This property is rare in groups of small order. If I have calculated correctly then, of the $1237$ group of order at most $120$, $56$ have this property. But for $44$ of these, there is a unique group of that order, so there are really only $12$ interesting examples, which include $A_4$, $A_5$, ${\rm SL}(2,5)$, but not $S_5$, which has the same subgroup order type as $A_5 \times C_2$.

The principal reason that the property is rare is that a large majority of groups appear to satisfy the converse of Lagrange's Theorem: they have subgroups of all orders dividing the group order.


It would be very nice if there were statements of that kind that could be proved, but at present the available techniques do not seem to be adequate for this purpose.

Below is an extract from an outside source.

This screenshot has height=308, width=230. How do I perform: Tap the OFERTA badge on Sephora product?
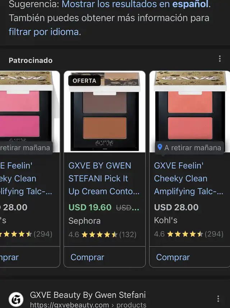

Here is a sequence of reasonable conjectures of increasing strength:
<bl>
<li> Almost all finite groups satisfy the converse of Lagrange's Theorem.
<li> Almost all finite groups are supersolvable.
<li> Almost all finite groups are nilpotent.
<li> Almost all finite groups are $2$-groups.
<li> Almost all finite groups are $2$-groups of nilpotency class $2$ - you can add extra conditions to this.
</bl>

There are asymptotic estimates on number of groups with various properties
(see for example https://mathoverflow.net/questions/151491), but they are not precise enough to prove any of these "almost all" statements.

For your final question, the answer is of course no. It is never possible to distinguish between isomorphism types of groups using numerical data of this type. So you are really just asking someone to do a search for the smallest  counterexample, which is fortunately not too hard in this case: there are two pairs of groups of order $16$. One of the two pairs is $C_4 \times C_4$ and $\langle x,y \mid x^4=y^4=1, x^y=x^{-1} \rangle$, and the other pair is $C_2 \times C_8$ and $\langle x,y \mid x^8=y^2=1, x^y=x^5 \rangle$.